ACTION ITEM
Output each line of the listing that follows, with every character kept as it is.

EXERCISE MATERIAL

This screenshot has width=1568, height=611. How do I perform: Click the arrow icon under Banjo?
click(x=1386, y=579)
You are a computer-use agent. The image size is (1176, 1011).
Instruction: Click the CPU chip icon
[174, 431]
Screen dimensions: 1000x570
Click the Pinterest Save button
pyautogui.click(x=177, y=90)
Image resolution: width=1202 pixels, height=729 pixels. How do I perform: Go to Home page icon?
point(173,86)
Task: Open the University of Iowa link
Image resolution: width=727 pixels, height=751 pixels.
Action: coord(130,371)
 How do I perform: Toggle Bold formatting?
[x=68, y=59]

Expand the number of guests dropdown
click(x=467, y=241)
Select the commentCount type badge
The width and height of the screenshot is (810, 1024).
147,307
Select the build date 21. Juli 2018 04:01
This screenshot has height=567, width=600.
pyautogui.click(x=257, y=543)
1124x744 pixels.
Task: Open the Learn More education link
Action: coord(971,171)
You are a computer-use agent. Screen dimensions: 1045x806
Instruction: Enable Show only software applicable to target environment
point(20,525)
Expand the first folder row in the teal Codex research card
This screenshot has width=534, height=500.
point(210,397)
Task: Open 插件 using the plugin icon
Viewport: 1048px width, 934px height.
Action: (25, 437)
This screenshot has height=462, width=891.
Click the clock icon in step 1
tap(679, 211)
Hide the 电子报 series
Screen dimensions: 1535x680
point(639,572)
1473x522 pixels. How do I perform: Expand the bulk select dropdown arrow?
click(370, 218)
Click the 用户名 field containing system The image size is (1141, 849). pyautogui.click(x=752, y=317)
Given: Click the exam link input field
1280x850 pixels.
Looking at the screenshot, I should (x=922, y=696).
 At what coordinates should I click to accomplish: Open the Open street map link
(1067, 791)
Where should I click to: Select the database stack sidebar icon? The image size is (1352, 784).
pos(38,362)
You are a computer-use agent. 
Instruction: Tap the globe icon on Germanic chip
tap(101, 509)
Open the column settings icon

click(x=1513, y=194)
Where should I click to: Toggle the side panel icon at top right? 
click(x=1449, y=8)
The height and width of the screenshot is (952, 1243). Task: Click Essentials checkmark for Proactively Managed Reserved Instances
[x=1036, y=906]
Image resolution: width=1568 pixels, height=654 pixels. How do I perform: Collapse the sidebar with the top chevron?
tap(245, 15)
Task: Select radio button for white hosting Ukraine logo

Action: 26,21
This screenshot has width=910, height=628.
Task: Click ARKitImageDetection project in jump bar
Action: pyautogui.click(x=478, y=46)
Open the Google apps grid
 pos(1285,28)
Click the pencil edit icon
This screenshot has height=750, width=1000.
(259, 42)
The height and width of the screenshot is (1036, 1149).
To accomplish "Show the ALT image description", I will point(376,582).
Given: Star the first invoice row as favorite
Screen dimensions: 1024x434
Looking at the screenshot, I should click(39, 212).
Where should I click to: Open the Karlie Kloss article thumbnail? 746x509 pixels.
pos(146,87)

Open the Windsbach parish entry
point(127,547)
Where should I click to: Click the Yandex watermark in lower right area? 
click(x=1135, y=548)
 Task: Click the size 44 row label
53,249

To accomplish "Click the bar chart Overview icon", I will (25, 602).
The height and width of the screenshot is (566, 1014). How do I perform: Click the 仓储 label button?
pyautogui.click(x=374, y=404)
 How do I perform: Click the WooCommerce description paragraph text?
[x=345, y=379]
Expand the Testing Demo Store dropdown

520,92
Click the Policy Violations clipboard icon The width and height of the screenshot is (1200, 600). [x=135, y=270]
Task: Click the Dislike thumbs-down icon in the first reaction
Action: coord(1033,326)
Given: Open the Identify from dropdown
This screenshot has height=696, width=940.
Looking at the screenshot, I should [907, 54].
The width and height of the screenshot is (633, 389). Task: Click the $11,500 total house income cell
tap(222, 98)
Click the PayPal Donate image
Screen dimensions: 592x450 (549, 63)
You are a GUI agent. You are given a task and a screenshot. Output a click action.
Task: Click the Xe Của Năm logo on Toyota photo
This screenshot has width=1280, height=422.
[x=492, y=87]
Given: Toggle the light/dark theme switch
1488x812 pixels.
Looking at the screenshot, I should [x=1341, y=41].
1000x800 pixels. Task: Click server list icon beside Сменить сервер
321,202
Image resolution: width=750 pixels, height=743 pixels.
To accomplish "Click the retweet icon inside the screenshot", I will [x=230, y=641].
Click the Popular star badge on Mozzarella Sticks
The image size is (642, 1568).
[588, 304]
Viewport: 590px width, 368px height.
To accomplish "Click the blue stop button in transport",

RESULT
This screenshot has width=1568, height=611. How do I perform: Click the arrow icon under Banjo?
click(x=1386, y=579)
You are a computer-use agent. The image size is (1176, 1011).
Instruction: Click the CPU chip icon
[174, 431]
Screen dimensions: 1000x570
Click the Pinterest Save button
pyautogui.click(x=177, y=90)
Image resolution: width=1202 pixels, height=729 pixels. How do I perform: Go to Home page icon?
point(173,86)
Task: Open the University of Iowa link
Image resolution: width=727 pixels, height=751 pixels.
Action: coord(130,371)
 How do I perform: Toggle Bold formatting?
[x=68, y=59]

Expand the number of guests dropdown
click(x=467, y=241)
Select the commentCount type badge
The width and height of the screenshot is (810, 1024).
147,307
Select the build date 21. Juli 2018 04:01
This screenshot has height=567, width=600.
pyautogui.click(x=257, y=543)
1124x744 pixels.
Task: Open the Learn More education link
Action: coord(971,171)
You are a computer-use agent. Screen dimensions: 1045x806
Instruction: Enable Show only software applicable to target environment
point(20,525)
Expand the first folder row in the teal Codex research card
This screenshot has width=534, height=500.
point(210,397)
Task: Open 插件 using the plugin icon
Viewport: 1048px width, 934px height.
Action: (25, 437)
This screenshot has height=462, width=891.
Click the clock icon in step 1
tap(679, 211)
Hide the 电子报 series
Screen dimensions: 1535x680
point(639,572)
1473x522 pixels. How do I perform: Expand the bulk select dropdown arrow?
click(370, 218)
Click the 用户名 field containing system The image size is (1141, 849). pyautogui.click(x=752, y=317)
Given: Click the exam link input field
1280x850 pixels.
Looking at the screenshot, I should (x=922, y=696).
 At what coordinates should I click to accomplish: Open the Open street map link
(1067, 791)
Where should I click to: Select the database stack sidebar icon? The image size is (1352, 784).
pos(38,362)
You are a computer-use agent. 
Instruction: Tap the globe icon on Germanic chip
tap(101, 509)
Open the column settings icon

click(x=1513, y=194)
Where should I click to: Toggle the side panel icon at top right? 
click(x=1449, y=8)
The height and width of the screenshot is (952, 1243). Task: Click Essentials checkmark for Proactively Managed Reserved Instances
[x=1036, y=906]
Image resolution: width=1568 pixels, height=654 pixels. How do I perform: Collapse the sidebar with the top chevron?
tap(245, 15)
Task: Select radio button for white hosting Ukraine logo

Action: 26,21
This screenshot has width=910, height=628.
Task: Click ARKitImageDetection project in jump bar
Action: pyautogui.click(x=478, y=46)
Open the Google apps grid
 pos(1285,28)
Click the pencil edit icon
This screenshot has height=750, width=1000.
(259, 42)
The height and width of the screenshot is (1036, 1149).
To accomplish "Show the ALT image description", I will point(376,582).
Given: Star the first invoice row as favorite
Screen dimensions: 1024x434
Looking at the screenshot, I should click(39, 212).
Where should I click to: Open the Karlie Kloss article thumbnail? 746x509 pixels.
pos(146,87)

Open the Windsbach parish entry
point(127,547)
Where should I click to: Click the Yandex watermark in lower right area? 
click(x=1135, y=548)
 Task: Click the size 44 row label
53,249

To accomplish "Click the bar chart Overview icon", I will (25, 602).
The height and width of the screenshot is (566, 1014). How do I perform: Click the 仓储 label button?
pyautogui.click(x=374, y=404)
 How do I perform: Click the WooCommerce description paragraph text?
[x=345, y=379]
Expand the Testing Demo Store dropdown

520,92
Click the Policy Violations clipboard icon The width and height of the screenshot is (1200, 600). [x=135, y=270]
Task: Click the Dislike thumbs-down icon in the first reaction
Action: coord(1033,326)
Given: Open the Identify from dropdown
This screenshot has height=696, width=940.
Looking at the screenshot, I should [907, 54].
The width and height of the screenshot is (633, 389). Task: Click the $11,500 total house income cell
tap(222, 98)
Click the PayPal Donate image
Screen dimensions: 592x450 (549, 63)
You are a GUI agent. You are given a task and a screenshot. Output a click action.
Task: Click the Xe Của Năm logo on Toyota photo
This screenshot has width=1280, height=422.
[x=492, y=87]
Given: Toggle the light/dark theme switch
1488x812 pixels.
Looking at the screenshot, I should [x=1341, y=41].
1000x800 pixels. Task: Click server list icon beside Сменить сервер
321,202
Image resolution: width=750 pixels, height=743 pixels.
To accomplish "Click the retweet icon inside the screenshot", I will [x=230, y=641].
Click the Popular star badge on Mozzarella Sticks
The image size is (642, 1568).
[588, 304]
Viewport: 590px width, 368px height.
To accomplish "Click the blue stop button in transport",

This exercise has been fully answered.